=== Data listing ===
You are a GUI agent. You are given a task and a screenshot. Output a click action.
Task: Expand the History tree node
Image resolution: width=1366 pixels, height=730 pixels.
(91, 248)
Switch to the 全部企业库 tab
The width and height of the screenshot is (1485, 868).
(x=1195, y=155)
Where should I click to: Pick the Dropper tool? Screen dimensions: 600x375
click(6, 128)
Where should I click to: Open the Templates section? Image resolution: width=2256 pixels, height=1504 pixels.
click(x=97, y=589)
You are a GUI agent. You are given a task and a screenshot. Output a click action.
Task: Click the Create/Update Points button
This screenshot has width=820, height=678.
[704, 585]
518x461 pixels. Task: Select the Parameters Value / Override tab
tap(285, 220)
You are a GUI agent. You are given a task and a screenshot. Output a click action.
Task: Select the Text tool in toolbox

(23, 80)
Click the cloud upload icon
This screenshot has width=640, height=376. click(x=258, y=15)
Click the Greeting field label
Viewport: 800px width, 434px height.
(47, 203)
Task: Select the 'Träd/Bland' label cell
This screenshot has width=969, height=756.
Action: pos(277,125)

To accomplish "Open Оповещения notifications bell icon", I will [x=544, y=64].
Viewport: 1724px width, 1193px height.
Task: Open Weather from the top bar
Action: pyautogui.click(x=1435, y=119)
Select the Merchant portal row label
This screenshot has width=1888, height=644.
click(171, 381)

=== What you have to do ===
Could you duplicate every line of the records above with nothing changed?

=== Full output ===
You are a GUI agent. You are given a task and a screenshot. Output a click action.
Task: Expand the History tree node
Image resolution: width=1366 pixels, height=730 pixels.
(91, 248)
Switch to the 全部企业库 tab
The width and height of the screenshot is (1485, 868).
(x=1195, y=155)
Where should I click to: Pick the Dropper tool? Screen dimensions: 600x375
click(6, 128)
Where should I click to: Open the Templates section? Image resolution: width=2256 pixels, height=1504 pixels.
click(x=97, y=589)
You are a GUI agent. You are given a task and a screenshot. Output a click action.
Task: Click the Create/Update Points button
This screenshot has width=820, height=678.
[704, 585]
518x461 pixels. Task: Select the Parameters Value / Override tab
tap(285, 220)
You are a GUI agent. You are given a task and a screenshot. Output a click action.
Task: Select the Text tool in toolbox

(23, 80)
Click the cloud upload icon
This screenshot has width=640, height=376. click(x=258, y=15)
Click the Greeting field label
Viewport: 800px width, 434px height.
(47, 203)
Task: Select the 'Träd/Bland' label cell
This screenshot has width=969, height=756.
Action: pos(277,125)

To accomplish "Open Оповещения notifications bell icon", I will [x=544, y=64].
Viewport: 1724px width, 1193px height.
Task: Open Weather from the top bar
Action: pyautogui.click(x=1435, y=119)
Select the Merchant portal row label
This screenshot has width=1888, height=644.
click(171, 381)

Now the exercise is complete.